While single-head attention is powerful, Multi-Head Attention (MHA) allows the model to jointly attend to information from different representation subspaces at different positions. Instead of one large attention mechanism, we split the $d_{model}$ dimension into $h$ heads, each with dimension $d_k = d_{model}/h$. Each head $i$ performs its own scaled dot-product attention. The outputs are then concatenated and projected back to the original dimension using a weight matrix $W^O$: $\text{MultiHead}(Q, K, V) = \text{Concat}(\text{head}_1, \dots, \text{head}_h)W^O$, where $\text{head}_i = \text{Attention}(QW_i^Q, KW_i^K, VW_i^V)$.

After the global dependencies are captured by the attention mechanism, the model requires a way to process this information locally and introduce non-linearity. This is achieved via the Position-wise Feed-Forward Network (FFN). Unlike the attention layer, which interacts across positions, the FFN is applied to each position independently and identically. It consists of two linear transformations with a non-linear activation function (typically ReLU or GeLU) in between, acting as a point-wise associative memory that refines the representations learned by the attention heads.

The mathematical structure of the FFN is expressed as: $\text{FFN}(x) = \max(0, xW_1 + b_1)W_2 + b_2$. In a standard Transformer, $W_1$ typically projects the vector into a higher-dimensional space (e.g., from $d_{model} = 512$ to $d_{ff} = 2048$) and $W_2$ projects it back. This 'expansion-contraction' architecture allows the model to map the input into a high-dimensional manifold where features can be more easily separated and transformed before being compressed back into the residual stream.

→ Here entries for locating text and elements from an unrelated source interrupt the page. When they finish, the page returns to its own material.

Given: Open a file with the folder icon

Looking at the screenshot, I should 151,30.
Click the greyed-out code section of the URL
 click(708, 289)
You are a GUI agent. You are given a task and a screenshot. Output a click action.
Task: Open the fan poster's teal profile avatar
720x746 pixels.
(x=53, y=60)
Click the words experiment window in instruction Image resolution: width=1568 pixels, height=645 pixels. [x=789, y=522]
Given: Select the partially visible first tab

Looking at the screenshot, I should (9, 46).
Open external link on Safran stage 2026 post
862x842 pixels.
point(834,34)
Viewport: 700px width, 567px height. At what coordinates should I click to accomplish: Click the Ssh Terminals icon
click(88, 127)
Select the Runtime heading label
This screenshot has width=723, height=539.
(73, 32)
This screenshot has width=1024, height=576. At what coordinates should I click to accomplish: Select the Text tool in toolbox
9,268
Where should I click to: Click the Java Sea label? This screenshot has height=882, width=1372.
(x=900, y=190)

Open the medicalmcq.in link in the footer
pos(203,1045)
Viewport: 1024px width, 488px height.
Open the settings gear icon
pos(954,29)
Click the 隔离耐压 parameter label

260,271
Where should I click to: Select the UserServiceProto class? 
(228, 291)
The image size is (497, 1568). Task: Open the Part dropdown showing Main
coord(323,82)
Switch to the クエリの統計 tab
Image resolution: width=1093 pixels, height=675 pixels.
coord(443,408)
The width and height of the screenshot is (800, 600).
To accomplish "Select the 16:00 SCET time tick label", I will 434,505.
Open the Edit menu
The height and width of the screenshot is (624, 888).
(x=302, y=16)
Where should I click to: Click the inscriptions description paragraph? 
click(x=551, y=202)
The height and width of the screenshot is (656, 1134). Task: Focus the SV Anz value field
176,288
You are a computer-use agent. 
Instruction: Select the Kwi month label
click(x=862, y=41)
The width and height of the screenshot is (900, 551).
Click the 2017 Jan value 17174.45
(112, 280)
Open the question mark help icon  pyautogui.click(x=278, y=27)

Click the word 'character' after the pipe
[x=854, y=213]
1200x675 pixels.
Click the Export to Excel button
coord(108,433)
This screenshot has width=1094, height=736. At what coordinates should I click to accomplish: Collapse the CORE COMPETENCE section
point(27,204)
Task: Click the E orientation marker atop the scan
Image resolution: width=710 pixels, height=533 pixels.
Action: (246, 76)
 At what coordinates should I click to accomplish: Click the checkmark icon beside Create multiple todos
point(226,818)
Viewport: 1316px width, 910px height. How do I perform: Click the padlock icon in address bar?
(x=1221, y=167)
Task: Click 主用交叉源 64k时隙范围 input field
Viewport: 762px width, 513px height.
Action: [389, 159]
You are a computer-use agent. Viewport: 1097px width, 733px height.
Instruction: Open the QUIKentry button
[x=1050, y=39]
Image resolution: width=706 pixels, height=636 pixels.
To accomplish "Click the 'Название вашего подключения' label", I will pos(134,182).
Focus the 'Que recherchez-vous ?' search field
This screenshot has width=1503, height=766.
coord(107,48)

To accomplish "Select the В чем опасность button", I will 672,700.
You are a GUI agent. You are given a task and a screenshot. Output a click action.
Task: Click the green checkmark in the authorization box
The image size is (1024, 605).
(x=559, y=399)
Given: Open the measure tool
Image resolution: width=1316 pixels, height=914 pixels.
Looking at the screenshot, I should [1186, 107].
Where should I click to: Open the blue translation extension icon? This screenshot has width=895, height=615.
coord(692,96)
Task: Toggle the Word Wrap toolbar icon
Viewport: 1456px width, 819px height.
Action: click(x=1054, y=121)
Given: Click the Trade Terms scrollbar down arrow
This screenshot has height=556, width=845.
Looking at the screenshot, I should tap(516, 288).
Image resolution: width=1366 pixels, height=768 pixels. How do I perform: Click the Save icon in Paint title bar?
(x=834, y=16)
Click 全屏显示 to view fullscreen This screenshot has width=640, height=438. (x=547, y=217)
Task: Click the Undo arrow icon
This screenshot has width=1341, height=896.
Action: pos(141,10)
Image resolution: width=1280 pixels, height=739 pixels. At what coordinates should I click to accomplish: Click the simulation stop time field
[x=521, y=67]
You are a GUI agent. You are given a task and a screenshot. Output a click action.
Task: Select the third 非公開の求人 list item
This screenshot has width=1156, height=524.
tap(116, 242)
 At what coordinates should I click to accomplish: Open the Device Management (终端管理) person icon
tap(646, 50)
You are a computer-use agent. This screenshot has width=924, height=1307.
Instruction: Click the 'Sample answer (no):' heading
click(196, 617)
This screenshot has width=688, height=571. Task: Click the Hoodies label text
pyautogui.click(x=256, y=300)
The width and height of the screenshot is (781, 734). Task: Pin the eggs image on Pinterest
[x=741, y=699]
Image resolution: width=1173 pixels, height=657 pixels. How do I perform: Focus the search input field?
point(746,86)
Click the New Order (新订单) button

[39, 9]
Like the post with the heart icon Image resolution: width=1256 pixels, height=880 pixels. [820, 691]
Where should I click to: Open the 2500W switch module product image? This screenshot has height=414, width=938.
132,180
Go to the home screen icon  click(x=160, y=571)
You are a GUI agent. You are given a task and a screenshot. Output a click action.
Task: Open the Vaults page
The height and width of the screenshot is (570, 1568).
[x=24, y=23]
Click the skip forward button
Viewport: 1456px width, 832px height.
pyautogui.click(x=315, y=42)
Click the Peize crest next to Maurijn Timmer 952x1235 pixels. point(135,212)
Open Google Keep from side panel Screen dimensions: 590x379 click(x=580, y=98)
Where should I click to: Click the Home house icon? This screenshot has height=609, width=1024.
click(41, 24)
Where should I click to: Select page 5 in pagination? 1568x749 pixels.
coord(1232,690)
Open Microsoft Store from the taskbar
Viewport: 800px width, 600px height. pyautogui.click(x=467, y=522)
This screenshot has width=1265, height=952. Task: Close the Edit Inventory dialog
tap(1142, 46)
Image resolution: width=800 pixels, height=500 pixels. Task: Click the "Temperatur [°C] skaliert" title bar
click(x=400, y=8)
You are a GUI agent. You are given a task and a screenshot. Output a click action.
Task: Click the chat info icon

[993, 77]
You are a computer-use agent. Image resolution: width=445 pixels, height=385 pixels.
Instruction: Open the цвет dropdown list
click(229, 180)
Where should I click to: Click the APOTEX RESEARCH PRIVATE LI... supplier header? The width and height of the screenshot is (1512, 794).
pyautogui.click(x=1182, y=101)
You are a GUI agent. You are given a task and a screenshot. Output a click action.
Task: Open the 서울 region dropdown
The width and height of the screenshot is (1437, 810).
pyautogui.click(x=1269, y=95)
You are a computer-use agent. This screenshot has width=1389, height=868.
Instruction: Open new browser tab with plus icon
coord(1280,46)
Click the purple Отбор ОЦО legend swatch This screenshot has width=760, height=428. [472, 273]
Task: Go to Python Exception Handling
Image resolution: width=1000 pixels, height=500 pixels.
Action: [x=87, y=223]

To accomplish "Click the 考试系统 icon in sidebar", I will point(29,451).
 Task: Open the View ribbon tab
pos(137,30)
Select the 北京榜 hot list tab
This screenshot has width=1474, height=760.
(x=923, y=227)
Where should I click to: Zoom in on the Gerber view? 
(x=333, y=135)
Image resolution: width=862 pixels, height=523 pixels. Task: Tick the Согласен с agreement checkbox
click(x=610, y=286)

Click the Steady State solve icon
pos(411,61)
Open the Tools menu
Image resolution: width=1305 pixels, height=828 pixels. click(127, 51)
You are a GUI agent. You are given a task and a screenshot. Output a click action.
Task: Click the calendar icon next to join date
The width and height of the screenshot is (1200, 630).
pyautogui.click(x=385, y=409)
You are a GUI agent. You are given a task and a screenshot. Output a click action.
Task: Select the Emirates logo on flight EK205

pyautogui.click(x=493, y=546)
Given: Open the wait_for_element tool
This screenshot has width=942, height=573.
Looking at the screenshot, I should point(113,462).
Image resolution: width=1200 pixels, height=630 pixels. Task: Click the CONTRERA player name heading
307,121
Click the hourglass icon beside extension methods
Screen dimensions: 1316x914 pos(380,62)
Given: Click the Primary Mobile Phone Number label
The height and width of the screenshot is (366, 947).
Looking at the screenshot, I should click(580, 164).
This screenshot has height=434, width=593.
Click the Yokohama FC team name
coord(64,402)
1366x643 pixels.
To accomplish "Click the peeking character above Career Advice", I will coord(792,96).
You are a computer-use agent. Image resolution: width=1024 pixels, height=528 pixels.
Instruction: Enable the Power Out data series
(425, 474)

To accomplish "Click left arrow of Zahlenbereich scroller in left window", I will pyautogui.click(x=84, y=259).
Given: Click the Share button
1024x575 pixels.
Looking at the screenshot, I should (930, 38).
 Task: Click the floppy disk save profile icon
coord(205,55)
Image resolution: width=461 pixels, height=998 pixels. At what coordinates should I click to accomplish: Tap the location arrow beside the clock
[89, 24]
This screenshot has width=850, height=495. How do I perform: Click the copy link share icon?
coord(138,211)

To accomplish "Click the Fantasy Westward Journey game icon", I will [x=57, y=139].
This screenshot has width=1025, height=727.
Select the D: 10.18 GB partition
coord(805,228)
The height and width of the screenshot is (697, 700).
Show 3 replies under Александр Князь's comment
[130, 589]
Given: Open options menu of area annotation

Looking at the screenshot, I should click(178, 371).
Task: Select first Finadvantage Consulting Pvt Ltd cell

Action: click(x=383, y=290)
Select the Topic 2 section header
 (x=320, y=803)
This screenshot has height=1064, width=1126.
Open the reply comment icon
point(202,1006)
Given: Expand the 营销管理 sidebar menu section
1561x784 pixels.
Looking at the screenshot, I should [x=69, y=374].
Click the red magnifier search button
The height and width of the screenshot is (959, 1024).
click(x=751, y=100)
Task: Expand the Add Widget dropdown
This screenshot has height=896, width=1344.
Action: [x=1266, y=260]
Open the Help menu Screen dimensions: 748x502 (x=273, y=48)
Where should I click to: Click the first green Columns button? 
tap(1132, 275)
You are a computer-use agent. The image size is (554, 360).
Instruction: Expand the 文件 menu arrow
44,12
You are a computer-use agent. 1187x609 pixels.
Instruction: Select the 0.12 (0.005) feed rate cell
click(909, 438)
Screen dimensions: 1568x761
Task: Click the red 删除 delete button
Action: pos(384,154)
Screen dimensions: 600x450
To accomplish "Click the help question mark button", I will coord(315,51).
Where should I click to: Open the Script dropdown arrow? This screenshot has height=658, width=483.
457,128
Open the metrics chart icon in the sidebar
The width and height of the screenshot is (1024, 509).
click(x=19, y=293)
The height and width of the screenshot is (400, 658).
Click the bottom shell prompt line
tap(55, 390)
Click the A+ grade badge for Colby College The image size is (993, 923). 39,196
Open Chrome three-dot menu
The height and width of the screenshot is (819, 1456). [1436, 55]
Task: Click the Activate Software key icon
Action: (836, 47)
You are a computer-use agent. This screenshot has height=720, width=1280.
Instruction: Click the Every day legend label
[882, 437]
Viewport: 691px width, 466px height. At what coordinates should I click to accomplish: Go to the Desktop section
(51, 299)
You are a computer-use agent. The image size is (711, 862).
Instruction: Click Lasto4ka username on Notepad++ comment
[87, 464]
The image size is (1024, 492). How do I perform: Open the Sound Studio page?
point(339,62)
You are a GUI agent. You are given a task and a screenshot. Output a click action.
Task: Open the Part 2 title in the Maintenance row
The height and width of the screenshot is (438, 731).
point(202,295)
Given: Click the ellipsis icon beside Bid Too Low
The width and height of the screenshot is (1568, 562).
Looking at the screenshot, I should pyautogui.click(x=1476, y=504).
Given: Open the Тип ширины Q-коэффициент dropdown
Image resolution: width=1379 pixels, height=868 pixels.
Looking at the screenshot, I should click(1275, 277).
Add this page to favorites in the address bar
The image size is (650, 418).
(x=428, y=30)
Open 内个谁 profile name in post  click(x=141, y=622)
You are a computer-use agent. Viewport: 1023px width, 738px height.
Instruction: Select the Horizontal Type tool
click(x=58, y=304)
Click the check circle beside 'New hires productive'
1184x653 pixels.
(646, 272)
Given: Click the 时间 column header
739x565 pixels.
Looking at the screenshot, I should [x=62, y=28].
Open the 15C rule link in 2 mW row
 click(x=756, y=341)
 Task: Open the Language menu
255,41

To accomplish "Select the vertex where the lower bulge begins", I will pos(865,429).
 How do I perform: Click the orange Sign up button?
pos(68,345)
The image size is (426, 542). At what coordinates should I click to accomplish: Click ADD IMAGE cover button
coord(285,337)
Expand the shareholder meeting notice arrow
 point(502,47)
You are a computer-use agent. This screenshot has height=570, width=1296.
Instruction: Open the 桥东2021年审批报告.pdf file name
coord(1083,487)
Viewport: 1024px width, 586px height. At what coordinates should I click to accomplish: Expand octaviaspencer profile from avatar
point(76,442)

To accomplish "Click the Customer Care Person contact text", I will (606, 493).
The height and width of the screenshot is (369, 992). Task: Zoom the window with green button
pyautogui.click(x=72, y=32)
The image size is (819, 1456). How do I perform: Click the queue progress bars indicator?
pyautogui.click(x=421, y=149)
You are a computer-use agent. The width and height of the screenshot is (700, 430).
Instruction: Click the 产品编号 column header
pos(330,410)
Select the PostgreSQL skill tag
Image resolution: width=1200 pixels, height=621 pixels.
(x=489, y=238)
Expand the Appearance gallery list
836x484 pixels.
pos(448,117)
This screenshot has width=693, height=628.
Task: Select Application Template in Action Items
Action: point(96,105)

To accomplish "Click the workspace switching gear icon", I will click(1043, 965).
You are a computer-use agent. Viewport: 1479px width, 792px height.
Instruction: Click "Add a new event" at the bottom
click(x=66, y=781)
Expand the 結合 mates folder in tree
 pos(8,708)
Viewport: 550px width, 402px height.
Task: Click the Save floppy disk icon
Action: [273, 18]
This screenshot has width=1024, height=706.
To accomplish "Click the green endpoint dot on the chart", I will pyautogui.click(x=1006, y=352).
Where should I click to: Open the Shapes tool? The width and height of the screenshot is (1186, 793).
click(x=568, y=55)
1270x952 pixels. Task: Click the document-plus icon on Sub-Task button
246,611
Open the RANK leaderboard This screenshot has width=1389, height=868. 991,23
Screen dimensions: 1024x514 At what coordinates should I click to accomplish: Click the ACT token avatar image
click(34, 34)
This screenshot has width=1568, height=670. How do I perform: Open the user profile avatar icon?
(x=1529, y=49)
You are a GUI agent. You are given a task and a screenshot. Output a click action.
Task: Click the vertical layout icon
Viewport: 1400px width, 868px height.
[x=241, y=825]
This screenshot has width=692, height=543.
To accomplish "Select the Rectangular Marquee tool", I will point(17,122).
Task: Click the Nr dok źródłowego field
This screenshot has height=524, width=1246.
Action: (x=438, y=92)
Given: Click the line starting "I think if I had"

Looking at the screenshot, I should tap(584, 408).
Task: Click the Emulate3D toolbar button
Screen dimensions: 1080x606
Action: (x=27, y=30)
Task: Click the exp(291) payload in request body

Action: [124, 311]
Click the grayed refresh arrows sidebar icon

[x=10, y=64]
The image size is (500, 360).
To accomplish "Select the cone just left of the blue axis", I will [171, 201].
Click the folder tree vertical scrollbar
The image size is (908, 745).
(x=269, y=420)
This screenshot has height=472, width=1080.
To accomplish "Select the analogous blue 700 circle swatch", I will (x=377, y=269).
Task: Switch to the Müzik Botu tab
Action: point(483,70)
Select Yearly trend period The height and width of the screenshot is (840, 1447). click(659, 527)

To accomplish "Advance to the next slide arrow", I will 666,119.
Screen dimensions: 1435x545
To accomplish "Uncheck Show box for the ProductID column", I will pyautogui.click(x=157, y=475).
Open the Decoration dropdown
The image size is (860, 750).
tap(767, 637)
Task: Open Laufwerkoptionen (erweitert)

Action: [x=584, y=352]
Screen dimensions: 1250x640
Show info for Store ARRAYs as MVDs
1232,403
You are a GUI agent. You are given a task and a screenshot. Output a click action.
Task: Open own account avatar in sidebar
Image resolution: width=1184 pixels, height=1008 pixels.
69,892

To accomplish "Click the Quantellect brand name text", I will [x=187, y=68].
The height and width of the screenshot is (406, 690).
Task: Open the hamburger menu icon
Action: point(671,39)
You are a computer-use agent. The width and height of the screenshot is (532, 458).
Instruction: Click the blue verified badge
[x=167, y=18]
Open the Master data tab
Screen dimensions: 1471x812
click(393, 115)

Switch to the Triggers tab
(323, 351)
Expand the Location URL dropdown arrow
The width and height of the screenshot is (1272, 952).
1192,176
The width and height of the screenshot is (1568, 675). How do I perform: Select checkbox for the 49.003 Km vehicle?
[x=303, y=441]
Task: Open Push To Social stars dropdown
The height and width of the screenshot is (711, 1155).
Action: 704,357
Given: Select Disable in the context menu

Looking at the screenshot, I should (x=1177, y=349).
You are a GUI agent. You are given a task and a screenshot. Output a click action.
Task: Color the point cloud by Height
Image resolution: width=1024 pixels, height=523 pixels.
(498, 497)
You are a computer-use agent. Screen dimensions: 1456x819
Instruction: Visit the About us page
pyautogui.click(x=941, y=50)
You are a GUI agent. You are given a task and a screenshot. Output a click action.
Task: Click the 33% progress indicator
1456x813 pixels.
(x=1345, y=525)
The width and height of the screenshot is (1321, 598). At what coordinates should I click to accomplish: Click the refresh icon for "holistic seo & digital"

To ensure stability during training and enable the flow of gradients in deep architectures, both MHA and FFN layers are wrapped in a residual connection and followed by layer normalization. The output of a transformer block can be summarized as: $\text{Output} = \text{LayerNorm}(x + \text{MultiHead}(x)) \rightarrow \text{LayerNorm}(\text{Output} + \text{FFN}(\text{Output}))$. This additive structure prevents the vanishing gradient problem and allows the network to learn identity mappings, ensuring that the model can grow in depth without degrading performance.